**Stated task**
Return, unchanged, the part of the records that begins with the line containing "Open the Refresh rate Auto dropdown" and continues through the end of the records, including both the first and last lines. Leave the pictures out of the answer.

_ _ _

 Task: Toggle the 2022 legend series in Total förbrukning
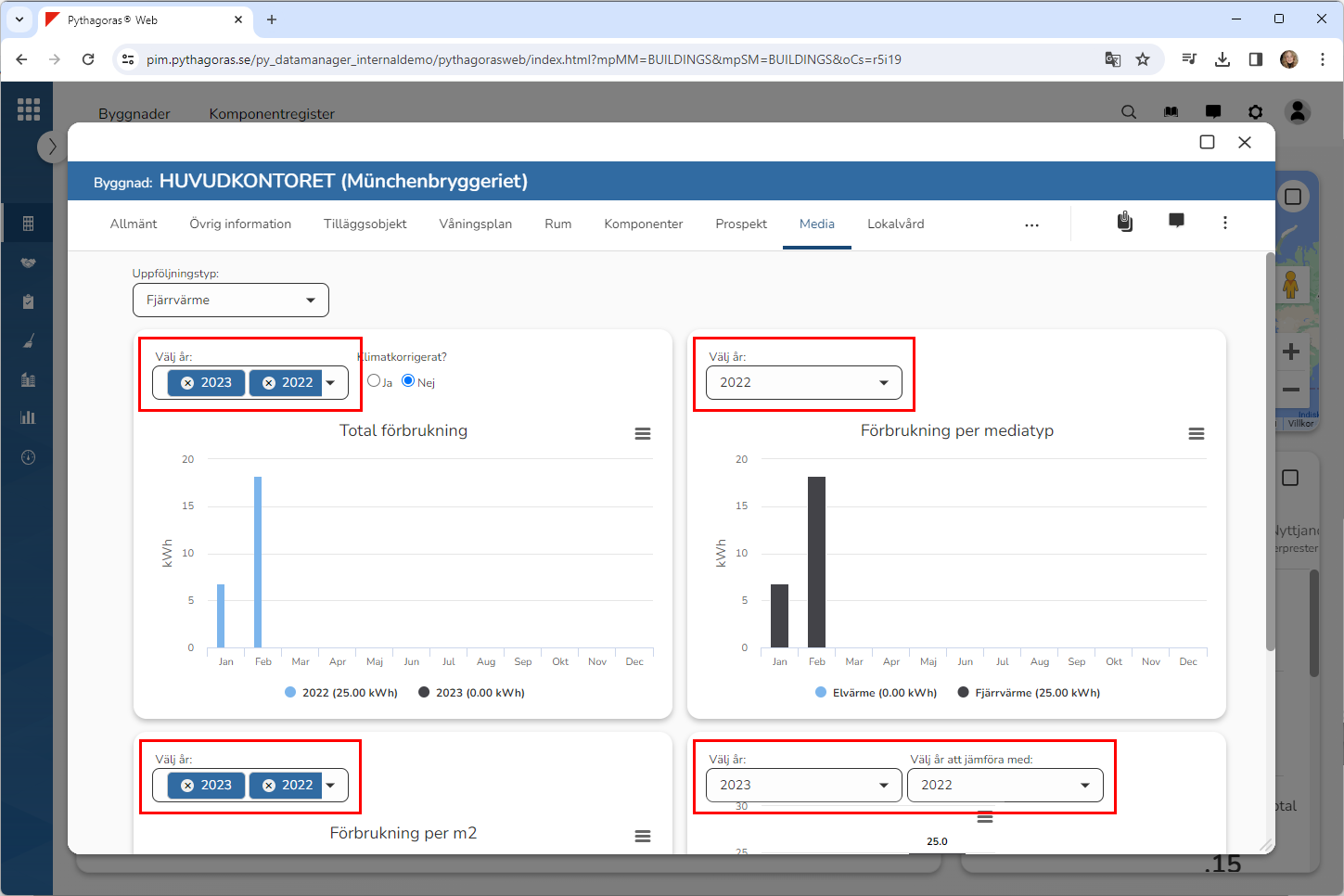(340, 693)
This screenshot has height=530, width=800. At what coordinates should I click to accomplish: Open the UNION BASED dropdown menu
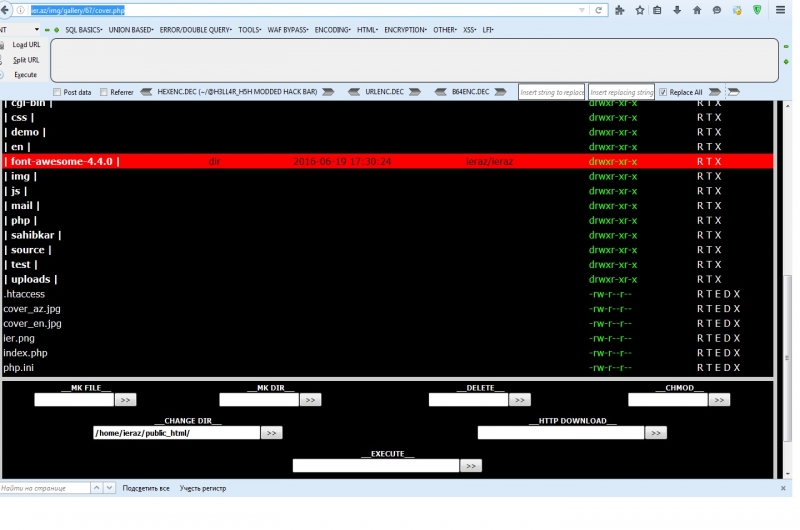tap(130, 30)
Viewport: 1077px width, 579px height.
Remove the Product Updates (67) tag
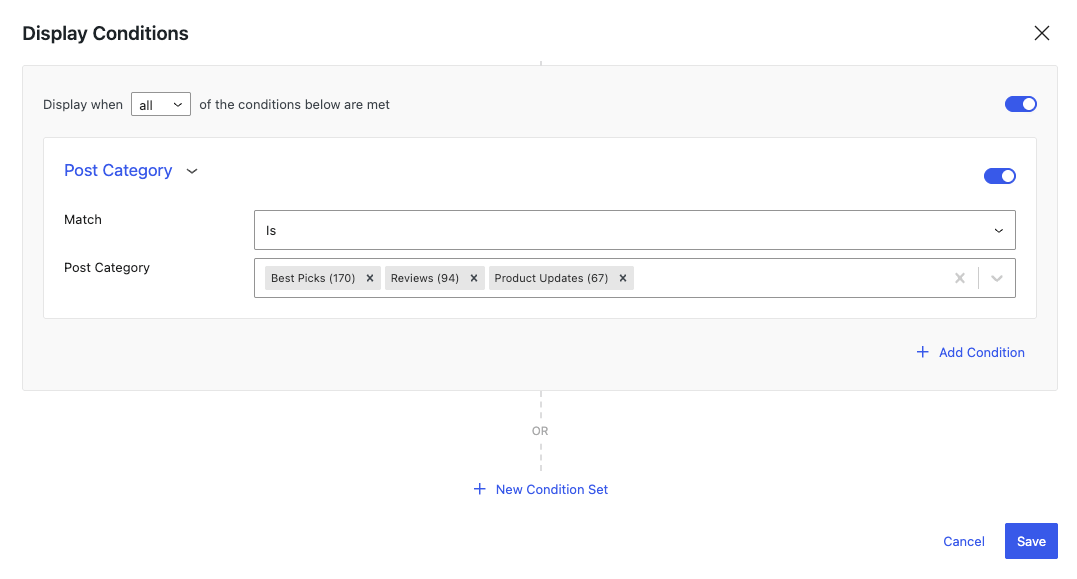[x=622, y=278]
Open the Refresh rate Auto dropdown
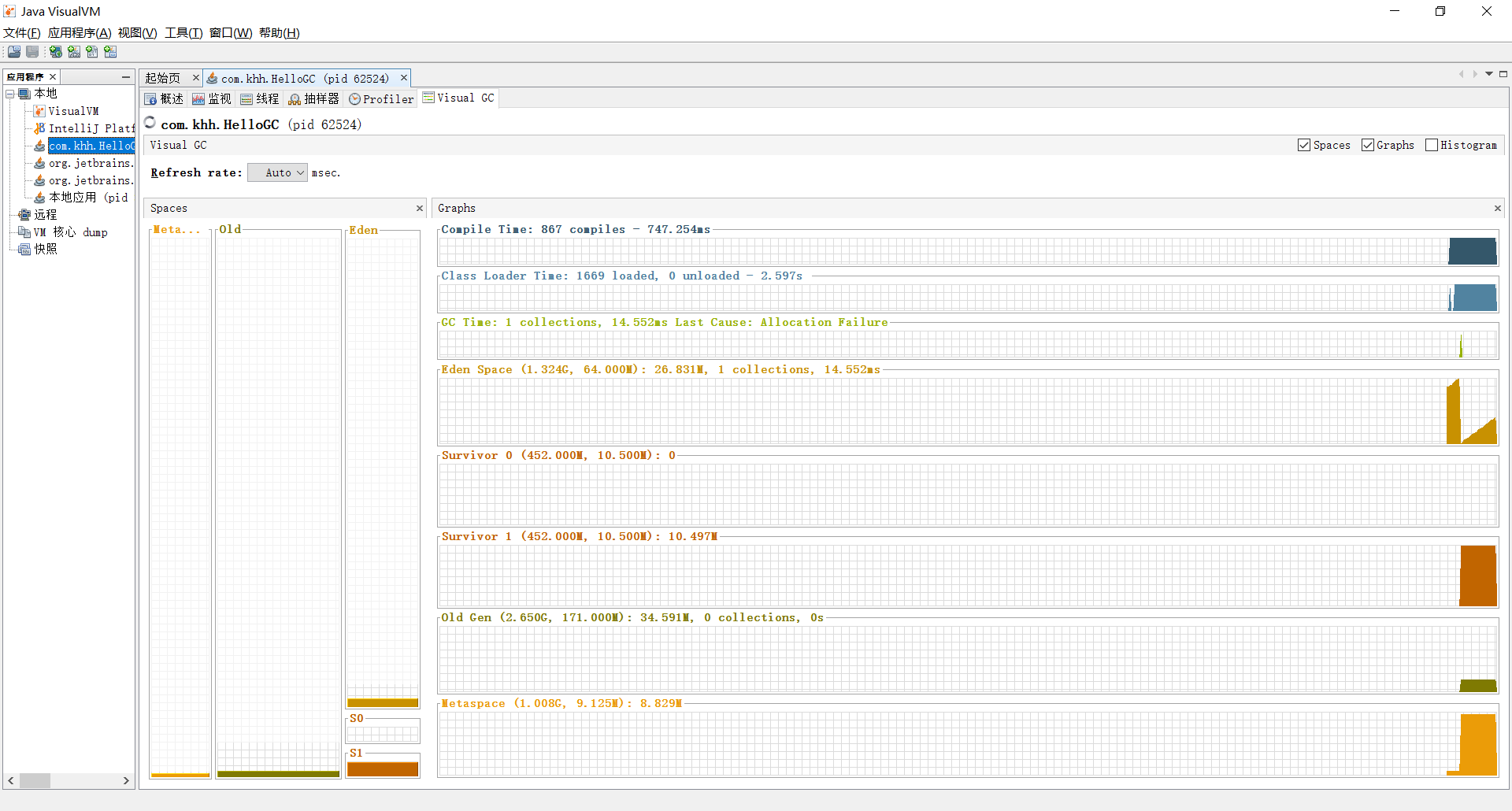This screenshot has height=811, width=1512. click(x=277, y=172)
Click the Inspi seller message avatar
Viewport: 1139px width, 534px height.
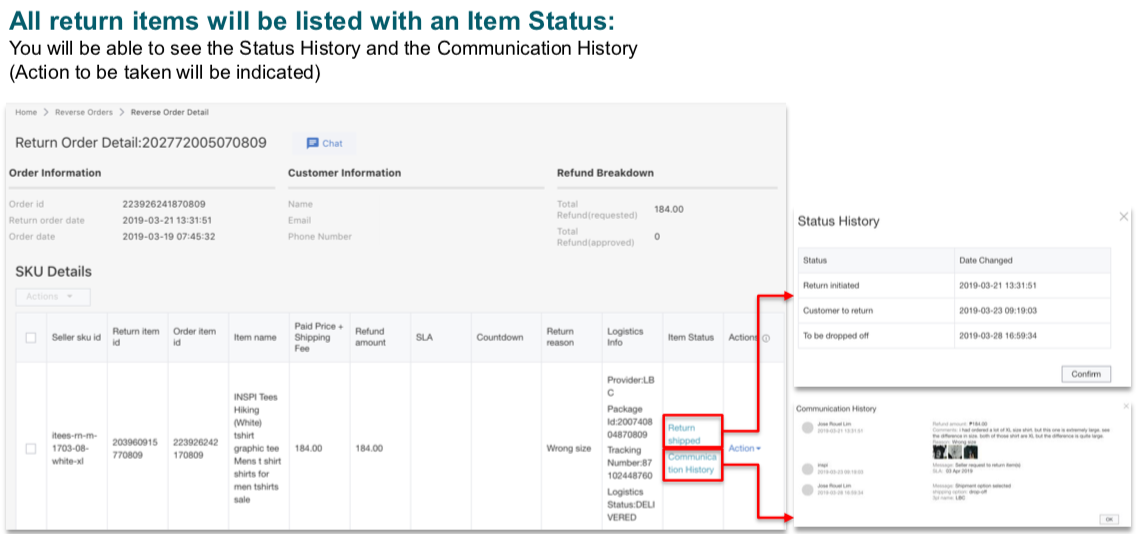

_ _ _

**Answer for this exercise**
Open the Refresh rate Auto dropdown
This screenshot has height=811, width=1512. click(x=277, y=172)
Click the Inspi seller message avatar
Viewport: 1139px width, 534px height.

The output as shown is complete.